_Exercise directions_
Rewrite only the lines of the material starting at the line containing "All Download Formats (343, 151)" and ending at the line containing "Categories (259, 9)". Keep each request, and multiply every coordinate in the answers by 1.05, rounding to whole numbers with halves rounded up.

Pointing records for text and elements
━━━━━━

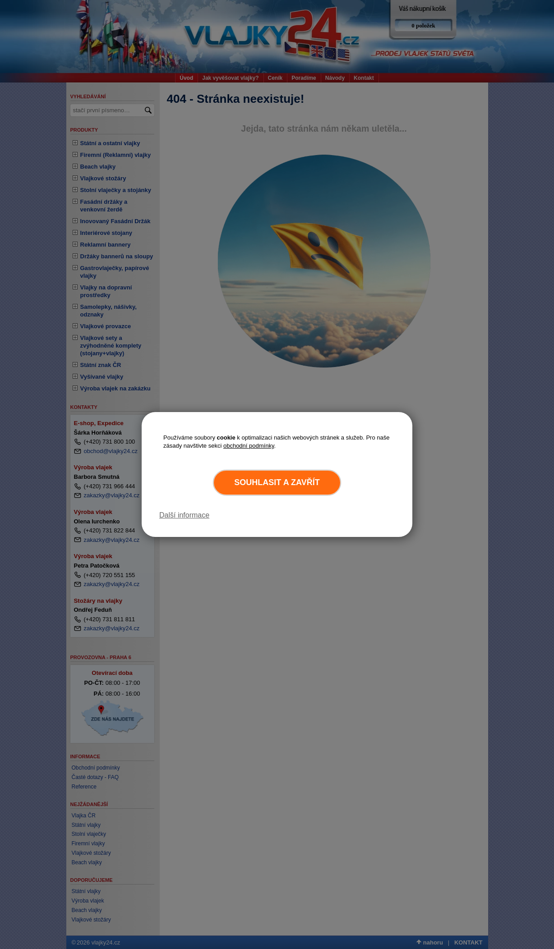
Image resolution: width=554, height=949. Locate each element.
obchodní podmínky (248, 445)
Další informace (184, 515)
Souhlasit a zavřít (276, 482)
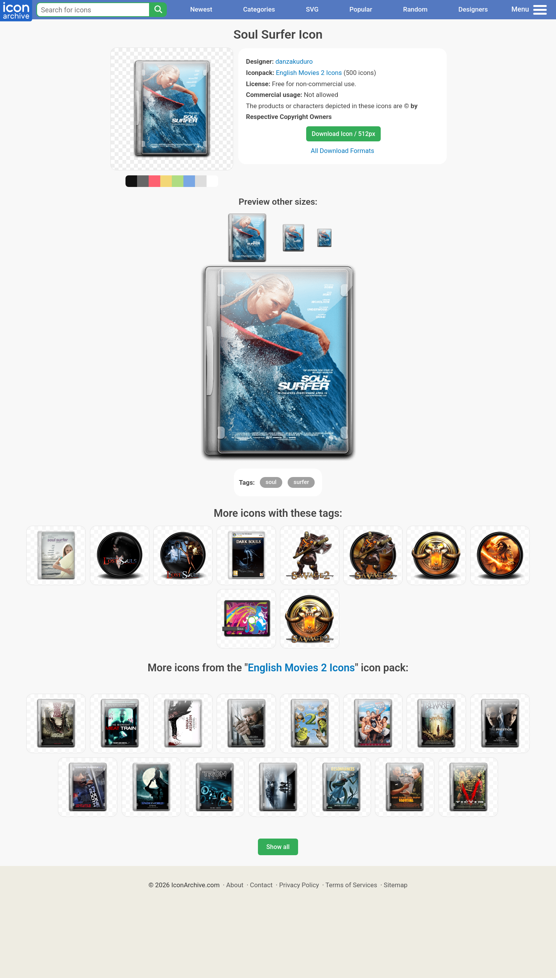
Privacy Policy (299, 885)
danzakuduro (294, 61)
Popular (360, 9)
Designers (473, 9)
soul (271, 482)
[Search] (158, 9)
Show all (278, 847)
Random (415, 9)
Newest (201, 9)
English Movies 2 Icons (309, 72)
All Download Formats (343, 151)
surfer (301, 482)
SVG (312, 9)
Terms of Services (351, 885)
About (235, 885)
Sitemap (396, 885)
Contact (261, 885)
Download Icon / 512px (343, 134)
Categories (259, 9)
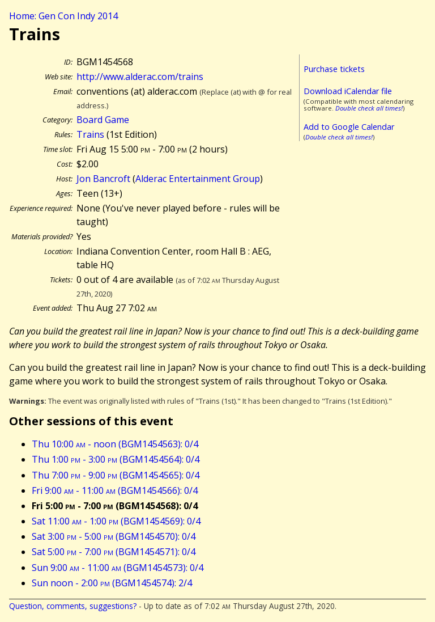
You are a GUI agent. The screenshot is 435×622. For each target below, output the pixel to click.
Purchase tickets (334, 69)
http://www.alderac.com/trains (139, 76)
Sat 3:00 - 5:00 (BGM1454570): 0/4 (113, 536)
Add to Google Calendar (349, 126)
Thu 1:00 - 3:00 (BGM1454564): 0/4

━━━━━━

_Final answer_
All Download Formats (360, 159)
surfer (316, 506)
SVG (328, 9)
Terms of Services (369, 929)
About (247, 929)
Sitemap (416, 929)
Contact (274, 929)
Download Icon / 512px (360, 141)
Categories (272, 9)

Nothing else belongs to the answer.